A FEW FINAL THOUGHTS
1) The evidence I have discussed in this post concerns only interventions studied using randomized control trials, which are generally costly and resource-intensive. It's quite possible that other interventions, using other research designs, have had significant and lasting effects not captured in the Humanitarian Evidence Programme's systematic review. It's also possible that culturally specific healing rituals and protective resources (e.g., spiritual practices and communities of faith) that have not been subjected to rigorous evaluation have nonetheless had meaningful effects on the wellbeing of survivors of humanitarian crises.

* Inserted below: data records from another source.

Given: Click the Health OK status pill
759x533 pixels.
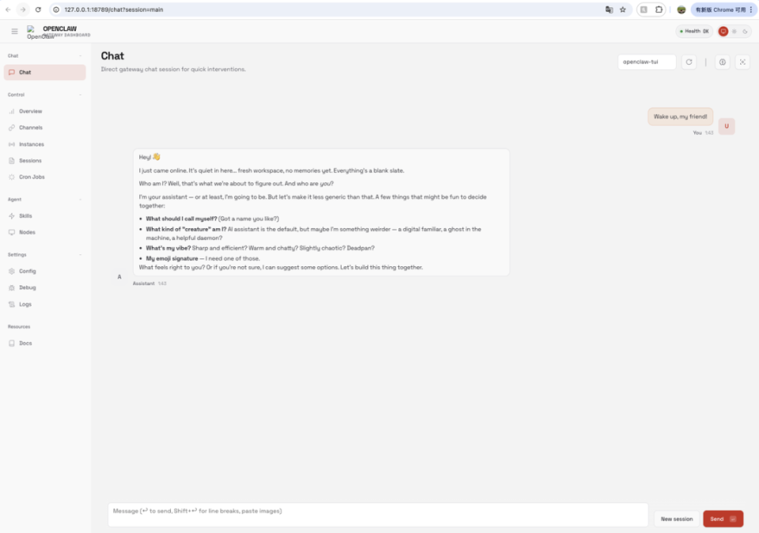Looking at the screenshot, I should tap(694, 32).
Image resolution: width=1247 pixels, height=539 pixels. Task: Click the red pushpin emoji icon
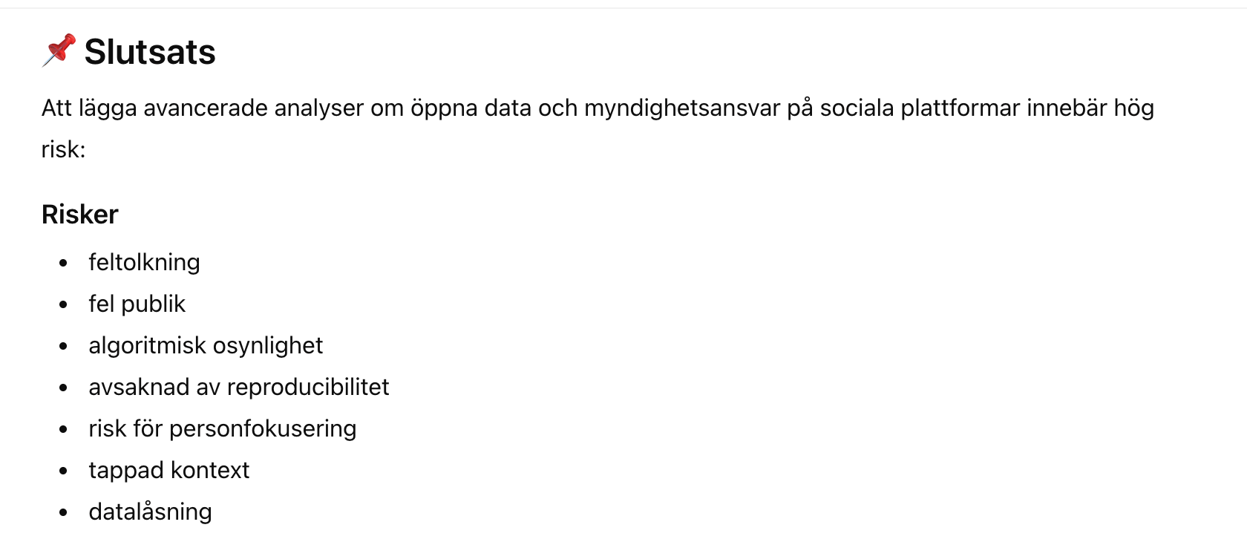tap(59, 50)
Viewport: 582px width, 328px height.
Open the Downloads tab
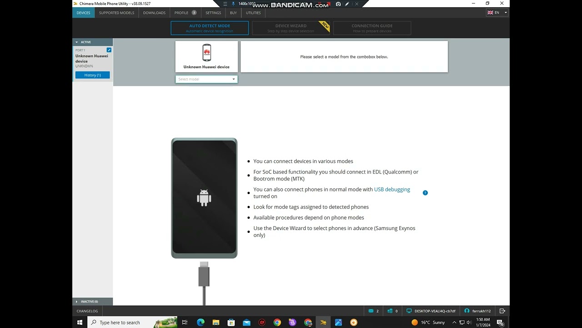point(154,13)
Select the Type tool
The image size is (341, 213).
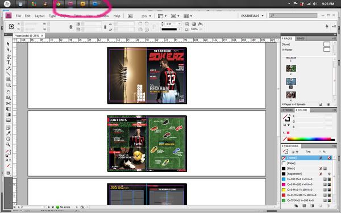tap(8, 62)
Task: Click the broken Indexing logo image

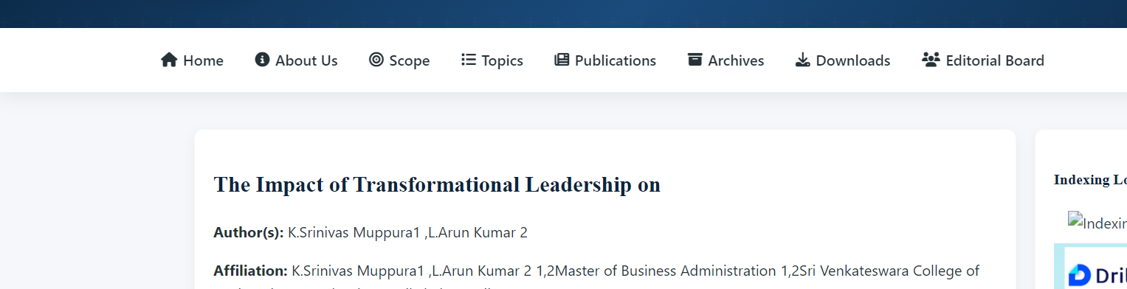Action: 1097,224
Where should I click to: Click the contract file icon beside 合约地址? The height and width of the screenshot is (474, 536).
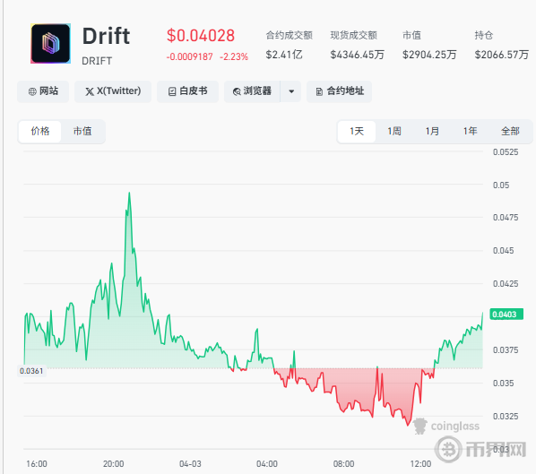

2) Although several studies, with children and adults, have demonstrated large effects on reducing distress, none of these interventions has yet been brought to scale. As I discussed in a recent post, one reason may be an over-reliance on efficacy studies—highly resourced, intensive studies designed to assess the impact of interventions implemented under ideal conditions (e.g., intensive training and supervision of implementation staff, frequent on-site monitoring of program sessions by study personnel to ensure fidelity). Unfortunately, in the lower-resourced real world of everyday practice in humanitarian settings, we seldom get to implement interventions under ideal conditions. If we wish to create genuinely scalable programs, we also need to test their effectiveness under real world conditions, so that findings can be replicated in everyday practice.
3) The Humanitarian Evidence Programme report is focused exclusively on MHPSS interventions in low- and middle-income countries. Its findings do not speak to the effectiveness of interventions with refugees and asylum seekers, or survivors of natural disasters, in high-income countries.
4) Finally, it's imperative to advocate for an end to the violence that shatters so many lives and upends the worlds of children, their families, and their communities. In an excellent study by Alastair Ager and his colleagues, the normalization of everyday life in post-conflict Northern Uganda had by far the largest positive impact on improving children's well-being, with the authors' psychosocial intervention layering a modest additional improvement on top of those gains. Paraphrasing the late Salvadoran psychologist Ignacio Martín Baró, if we only treat distress without advocating for an end to the conditions that give rise to it, we will have no shortage of people in need of assistance.
Bangpan, M., Dickson, K., Felix, L. and Chiumento, A. (2017). The impact of mental health and psychosocial support interventions on people affected by humanitarian emergencies: A systematic review . Humanitarian Evidence Programme. Oxford: Oxfam GB.